§ **What you will do**
Copy the data below line for line, with no changes at all.

§ **Data supplied**
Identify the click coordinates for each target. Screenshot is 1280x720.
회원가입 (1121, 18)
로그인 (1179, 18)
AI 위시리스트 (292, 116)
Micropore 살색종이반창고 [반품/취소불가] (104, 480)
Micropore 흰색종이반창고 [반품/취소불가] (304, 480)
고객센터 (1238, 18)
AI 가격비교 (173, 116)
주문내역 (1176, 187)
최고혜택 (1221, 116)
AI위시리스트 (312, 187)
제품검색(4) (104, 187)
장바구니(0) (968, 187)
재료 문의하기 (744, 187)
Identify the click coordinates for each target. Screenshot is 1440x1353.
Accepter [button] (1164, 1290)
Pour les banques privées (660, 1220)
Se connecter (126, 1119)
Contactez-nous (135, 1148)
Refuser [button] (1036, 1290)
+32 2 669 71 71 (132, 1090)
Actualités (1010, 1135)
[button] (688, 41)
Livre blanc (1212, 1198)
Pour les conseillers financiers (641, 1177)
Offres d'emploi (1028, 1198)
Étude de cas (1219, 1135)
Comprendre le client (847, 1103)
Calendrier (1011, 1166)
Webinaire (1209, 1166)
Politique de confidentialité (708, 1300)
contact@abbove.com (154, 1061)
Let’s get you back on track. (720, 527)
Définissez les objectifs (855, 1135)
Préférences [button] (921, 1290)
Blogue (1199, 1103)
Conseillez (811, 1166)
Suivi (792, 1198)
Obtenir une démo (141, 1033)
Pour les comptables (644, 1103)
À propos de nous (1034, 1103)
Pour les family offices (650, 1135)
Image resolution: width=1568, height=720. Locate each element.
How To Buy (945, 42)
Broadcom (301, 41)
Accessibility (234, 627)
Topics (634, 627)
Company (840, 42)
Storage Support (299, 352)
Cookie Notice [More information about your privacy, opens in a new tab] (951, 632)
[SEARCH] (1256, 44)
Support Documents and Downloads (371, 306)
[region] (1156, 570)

§ **Completed task**
Identify the click coordinates for each target. Screenshot is 1280x720.
회원가입 (1121, 18)
로그인 (1179, 18)
AI 위시리스트 (292, 116)
Micropore 살색종이반창고 [반품/취소불가] (104, 480)
Micropore 흰색종이반창고 [반품/취소불가] (304, 480)
고객센터 (1238, 18)
AI 가격비교 (173, 116)
주문내역 (1176, 187)
최고혜택 (1221, 116)
AI위시리스트 (312, 187)
제품검색(4) (104, 187)
장바구니(0) (968, 187)
재료 문의하기 (744, 187)
Identify the click coordinates for each target. Screenshot is 1440x1353.
Accepter [button] (1164, 1290)
Pour les banques privées (660, 1220)
Se connecter (126, 1119)
Contactez-nous (135, 1148)
Refuser [button] (1036, 1290)
+32 2 669 71 71 (132, 1090)
Actualités (1010, 1135)
[button] (688, 41)
Livre blanc (1212, 1198)
Pour les conseillers financiers (641, 1177)
Offres d'emploi (1028, 1198)
Étude de cas (1219, 1135)
Comprendre le client (847, 1103)
Calendrier (1011, 1166)
Webinaire (1209, 1166)
Politique de confidentialité (708, 1300)
contact@abbove.com (154, 1061)
Let’s get you back on track. (720, 527)
Définissez les objectifs (855, 1135)
Préférences [button] (921, 1290)
Blogue (1199, 1103)
Conseillez (811, 1166)
Suivi (792, 1198)
Obtenir une démo (141, 1033)
Pour les comptables (644, 1103)
À propos de nous (1034, 1103)
Pour les family offices (650, 1135)
Image resolution: width=1568, height=720. Locate each element.
How To Buy (945, 42)
Broadcom (301, 41)
Accessibility (234, 627)
Topics (634, 627)
Company (840, 42)
Storage Support (299, 352)
Cookie Notice [More information about your privacy, opens in a new tab] (951, 632)
[SEARCH] (1256, 44)
Support Documents and Downloads (371, 306)
[region] (1156, 570)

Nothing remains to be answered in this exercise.